## Data shown

______

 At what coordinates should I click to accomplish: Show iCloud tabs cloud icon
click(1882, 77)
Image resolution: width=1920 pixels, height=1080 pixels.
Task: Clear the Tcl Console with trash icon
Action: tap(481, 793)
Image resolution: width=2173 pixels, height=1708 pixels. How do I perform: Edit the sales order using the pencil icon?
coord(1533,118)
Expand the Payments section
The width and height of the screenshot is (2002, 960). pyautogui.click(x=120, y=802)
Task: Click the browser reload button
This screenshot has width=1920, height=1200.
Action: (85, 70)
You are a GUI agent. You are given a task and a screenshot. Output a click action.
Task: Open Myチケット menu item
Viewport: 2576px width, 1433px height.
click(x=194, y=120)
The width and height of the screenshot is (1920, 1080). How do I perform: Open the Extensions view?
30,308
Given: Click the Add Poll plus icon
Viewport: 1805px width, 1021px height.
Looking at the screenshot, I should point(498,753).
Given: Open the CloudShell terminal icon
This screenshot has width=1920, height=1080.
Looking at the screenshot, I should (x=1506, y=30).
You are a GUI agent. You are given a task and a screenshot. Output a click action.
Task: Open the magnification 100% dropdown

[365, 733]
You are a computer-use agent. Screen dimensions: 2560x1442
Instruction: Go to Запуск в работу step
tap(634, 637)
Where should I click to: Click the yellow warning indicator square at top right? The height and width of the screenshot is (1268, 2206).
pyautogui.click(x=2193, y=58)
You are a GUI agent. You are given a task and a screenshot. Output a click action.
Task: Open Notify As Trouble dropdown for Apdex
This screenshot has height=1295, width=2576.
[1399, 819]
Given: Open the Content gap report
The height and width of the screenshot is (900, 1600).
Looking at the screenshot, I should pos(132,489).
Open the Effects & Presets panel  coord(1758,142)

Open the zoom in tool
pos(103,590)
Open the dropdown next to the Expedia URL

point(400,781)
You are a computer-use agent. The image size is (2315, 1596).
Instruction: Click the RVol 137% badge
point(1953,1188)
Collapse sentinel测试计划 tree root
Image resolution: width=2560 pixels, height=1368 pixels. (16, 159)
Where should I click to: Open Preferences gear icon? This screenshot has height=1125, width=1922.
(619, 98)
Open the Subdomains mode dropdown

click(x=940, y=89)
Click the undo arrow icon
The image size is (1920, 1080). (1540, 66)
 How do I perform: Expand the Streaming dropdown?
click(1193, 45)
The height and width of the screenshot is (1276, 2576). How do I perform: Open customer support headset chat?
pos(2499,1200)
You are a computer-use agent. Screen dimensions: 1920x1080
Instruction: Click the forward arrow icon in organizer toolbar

______

## Exercise details
Top to bottom, set down the entries above word for word.

## Reply to the exercise
 At what coordinates should I click to accomplish: Show iCloud tabs cloud icon
click(1882, 77)
Image resolution: width=1920 pixels, height=1080 pixels.
Task: Clear the Tcl Console with trash icon
Action: tap(481, 793)
Image resolution: width=2173 pixels, height=1708 pixels. How do I perform: Edit the sales order using the pencil icon?
coord(1533,118)
Expand the Payments section
The width and height of the screenshot is (2002, 960). pyautogui.click(x=120, y=802)
Task: Click the browser reload button
This screenshot has width=1920, height=1200.
Action: (85, 70)
You are a GUI agent. You are given a task and a screenshot. Output a click action.
Task: Open Myチケット menu item
Viewport: 2576px width, 1433px height.
click(x=194, y=120)
The width and height of the screenshot is (1920, 1080). How do I perform: Open the Extensions view?
30,308
Given: Click the Add Poll plus icon
Viewport: 1805px width, 1021px height.
Looking at the screenshot, I should point(498,753).
Given: Open the CloudShell terminal icon
This screenshot has width=1920, height=1080.
Looking at the screenshot, I should (x=1506, y=30).
You are a GUI agent. You are given a task and a screenshot. Output a click action.
Task: Open the magnification 100% dropdown

[365, 733]
You are a computer-use agent. Screen dimensions: 2560x1442
Instruction: Go to Запуск в работу step
tap(634, 637)
Where should I click to: Click the yellow warning indicator square at top right? The height and width of the screenshot is (1268, 2206).
pyautogui.click(x=2193, y=58)
You are a GUI agent. You are given a task and a screenshot. Output a click action.
Task: Open Notify As Trouble dropdown for Apdex
This screenshot has height=1295, width=2576.
[1399, 819]
Given: Open the Content gap report
The height and width of the screenshot is (900, 1600).
Looking at the screenshot, I should pos(132,489).
Open the Effects & Presets panel  coord(1758,142)

Open the zoom in tool
pos(103,590)
Open the dropdown next to the Expedia URL

point(400,781)
You are a computer-use agent. The image size is (2315, 1596).
Instruction: Click the RVol 137% badge
point(1953,1188)
Collapse sentinel测试计划 tree root
Image resolution: width=2560 pixels, height=1368 pixels. (16, 159)
Where should I click to: Open Preferences gear icon? This screenshot has height=1125, width=1922.
(619, 98)
Open the Subdomains mode dropdown

click(x=940, y=89)
Click the undo arrow icon
The image size is (1920, 1080). (1540, 66)
 How do I perform: Expand the Streaming dropdown?
click(1193, 45)
The height and width of the screenshot is (1276, 2576). How do I perform: Open customer support headset chat?
pos(2499,1200)
You are a computer-use agent. Screen dimensions: 1920x1080
Instruction: Click the forward arrow icon in organizer toolbar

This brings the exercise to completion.